Metric Vid2Seq Gemini-1.5-Pro Chapter-Llama
Input Frames 100 ~3600 (1fps) 10.3
Inference Time / Video ~15s ~60s ~5s
Trainable Parameters 300M Non-trainable 4.2M (LoRA)
Training Cost Multiple days/GPUs N/A 40min/4×H100

Limitations & Future Work

  • Highly dependent on the quality of speech transcription, limiting effectiveness on videos without speech (e.g., music videos, silent documentaries).

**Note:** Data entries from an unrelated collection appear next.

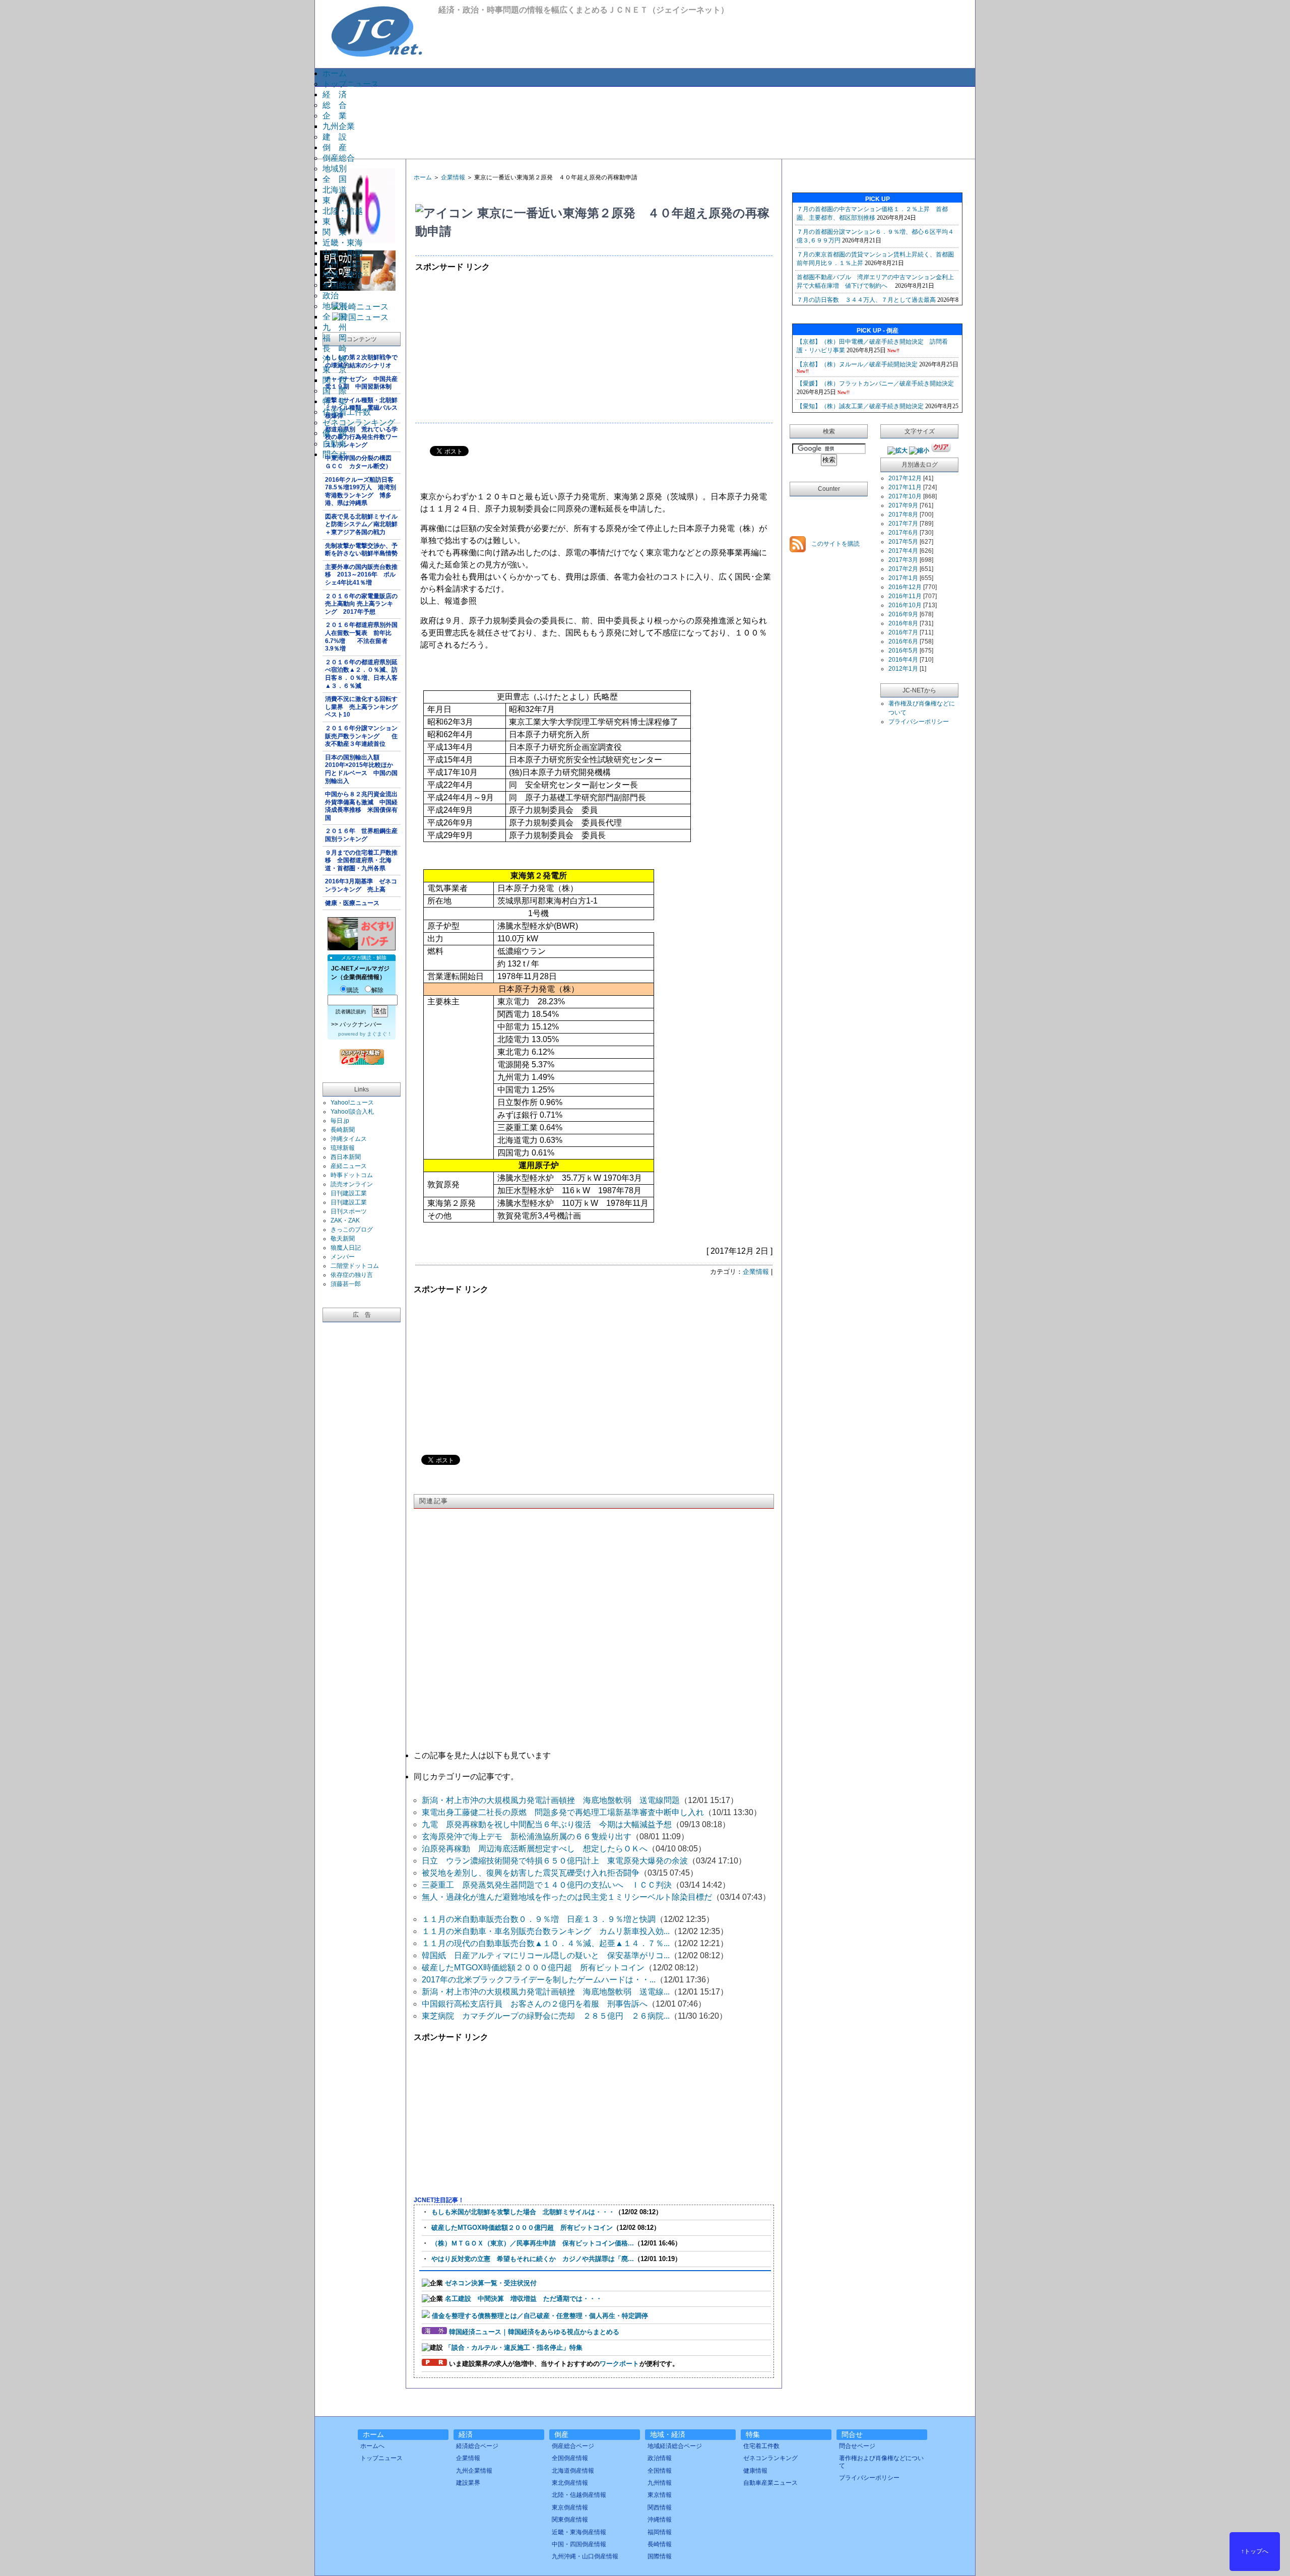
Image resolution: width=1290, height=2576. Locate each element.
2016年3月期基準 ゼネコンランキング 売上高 (361, 885)
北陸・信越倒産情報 (579, 2494)
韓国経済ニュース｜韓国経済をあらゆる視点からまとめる (534, 2332)
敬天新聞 (343, 1238)
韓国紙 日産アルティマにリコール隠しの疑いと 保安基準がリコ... (546, 1955)
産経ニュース (349, 1166)
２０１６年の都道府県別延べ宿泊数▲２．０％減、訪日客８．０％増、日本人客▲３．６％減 (361, 674)
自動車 (334, 443)
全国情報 (660, 2470)
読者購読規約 (351, 1011)
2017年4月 (903, 550)
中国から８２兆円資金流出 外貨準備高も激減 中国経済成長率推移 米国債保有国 (363, 806)
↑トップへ (1254, 2551)
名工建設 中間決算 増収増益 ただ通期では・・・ (523, 2298)
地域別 (334, 168)
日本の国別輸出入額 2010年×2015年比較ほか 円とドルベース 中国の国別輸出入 (362, 769)
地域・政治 (342, 274)
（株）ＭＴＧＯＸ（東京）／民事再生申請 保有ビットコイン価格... (532, 2243)
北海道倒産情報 (573, 2470)
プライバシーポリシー (918, 721)
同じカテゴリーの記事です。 (466, 1776)
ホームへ (372, 2446)
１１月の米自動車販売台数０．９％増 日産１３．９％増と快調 (539, 1919)
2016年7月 (903, 632)
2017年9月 (903, 505)
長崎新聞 (343, 1129)
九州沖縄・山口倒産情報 (585, 2556)
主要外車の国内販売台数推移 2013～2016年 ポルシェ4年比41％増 (361, 574)
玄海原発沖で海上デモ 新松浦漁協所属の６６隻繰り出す (526, 1836)
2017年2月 (903, 568)
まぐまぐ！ (379, 1034)
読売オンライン (352, 1184)
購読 (353, 990)
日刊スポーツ (349, 1211)
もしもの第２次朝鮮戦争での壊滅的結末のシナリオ (361, 361)
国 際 (334, 391)
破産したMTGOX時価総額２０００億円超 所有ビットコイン (533, 1967)
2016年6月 (903, 641)
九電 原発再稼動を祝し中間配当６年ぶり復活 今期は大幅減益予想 (547, 1824)
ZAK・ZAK (345, 1220)
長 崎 (334, 348)
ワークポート (619, 2363)
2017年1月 (903, 578)
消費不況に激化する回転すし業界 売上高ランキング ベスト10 (363, 706)
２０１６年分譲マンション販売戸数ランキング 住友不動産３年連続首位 (361, 736)
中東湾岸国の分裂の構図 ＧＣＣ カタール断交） (361, 462)
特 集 (334, 401)
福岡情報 (660, 2532)
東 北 (334, 200)
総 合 (334, 105)
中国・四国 (342, 253)
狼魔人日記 (346, 1247)
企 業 (334, 115)
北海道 (334, 189)
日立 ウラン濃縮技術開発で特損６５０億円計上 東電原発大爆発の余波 (555, 1860)
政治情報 (660, 2458)
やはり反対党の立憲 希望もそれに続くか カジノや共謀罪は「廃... (532, 2259)
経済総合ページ (477, 2446)
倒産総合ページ (573, 2446)
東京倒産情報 (570, 2507)
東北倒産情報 (570, 2482)
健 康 (334, 433)
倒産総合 (338, 158)
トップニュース (350, 84)
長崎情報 (660, 2544)
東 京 (334, 221)
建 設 (334, 137)
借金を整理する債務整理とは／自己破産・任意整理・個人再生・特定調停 (540, 2316)
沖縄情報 (660, 2519)
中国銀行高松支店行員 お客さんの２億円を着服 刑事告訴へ (535, 2004)
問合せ (334, 454)
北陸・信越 (342, 211)
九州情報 (660, 2482)
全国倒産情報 (570, 2458)
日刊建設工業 (349, 1193)
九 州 (334, 327)
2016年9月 (903, 614)
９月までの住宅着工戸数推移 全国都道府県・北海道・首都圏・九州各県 (361, 860)
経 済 (334, 94)
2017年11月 (905, 487)
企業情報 (453, 177)
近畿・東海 (342, 242)
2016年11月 (905, 596)
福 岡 (334, 338)
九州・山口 (342, 264)
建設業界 (468, 2482)
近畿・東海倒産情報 (579, 2532)
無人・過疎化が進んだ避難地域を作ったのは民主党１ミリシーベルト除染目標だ (567, 1897)
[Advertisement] (644, 122)
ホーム (334, 73)
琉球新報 (343, 1147)
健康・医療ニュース (352, 903)
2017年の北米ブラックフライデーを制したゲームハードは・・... (539, 1979)
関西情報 (660, 2507)
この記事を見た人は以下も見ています (482, 1755)
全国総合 (338, 285)
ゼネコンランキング (358, 422)
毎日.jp (340, 1120)
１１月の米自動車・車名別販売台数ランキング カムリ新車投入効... (546, 1931)
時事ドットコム (352, 1175)
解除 (377, 990)
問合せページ (857, 2446)
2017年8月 (903, 514)
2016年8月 (903, 623)
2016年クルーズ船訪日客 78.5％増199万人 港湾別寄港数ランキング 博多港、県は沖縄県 (362, 491)
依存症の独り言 (352, 1274)
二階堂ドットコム (355, 1265)
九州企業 (338, 126)
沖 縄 (334, 359)
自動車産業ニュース (770, 2482)
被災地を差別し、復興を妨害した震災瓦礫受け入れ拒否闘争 (530, 1873)
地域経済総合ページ (675, 2446)
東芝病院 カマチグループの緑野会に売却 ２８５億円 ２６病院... (546, 2016)
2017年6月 (903, 532)
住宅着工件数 (346, 412)
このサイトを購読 (835, 543)
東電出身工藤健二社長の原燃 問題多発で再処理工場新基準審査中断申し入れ (563, 1812)
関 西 (334, 380)
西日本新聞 (346, 1157)
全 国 (334, 179)
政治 (330, 295)
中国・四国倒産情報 (579, 2544)
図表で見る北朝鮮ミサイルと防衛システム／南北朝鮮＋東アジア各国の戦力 (361, 524)
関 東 (334, 232)
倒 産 (334, 147)
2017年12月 (905, 478)
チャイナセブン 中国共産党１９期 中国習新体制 (361, 383)
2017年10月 (905, 496)
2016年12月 (905, 587)
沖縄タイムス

  • ASR may produce errors in noisy environments or multilingual scenarios, affecting the quality of frame selection.
  • The quality of generated chapter titles is limited by the capabilities of the LLM, which may be inaccurate for domain-specific content.
  • The integration of other textual information, such as on-screen subtitles or comments in the video, has not been explored.
  • Vid2Seq: A seq2seq-based dense video captioning model.
  • Gemini-1.5: Google's long-context multimodal large model.
  • LLaVA-Video: A LLaVA-based video understanding model.
  • Llama-3.1: Meta's open-source large language model.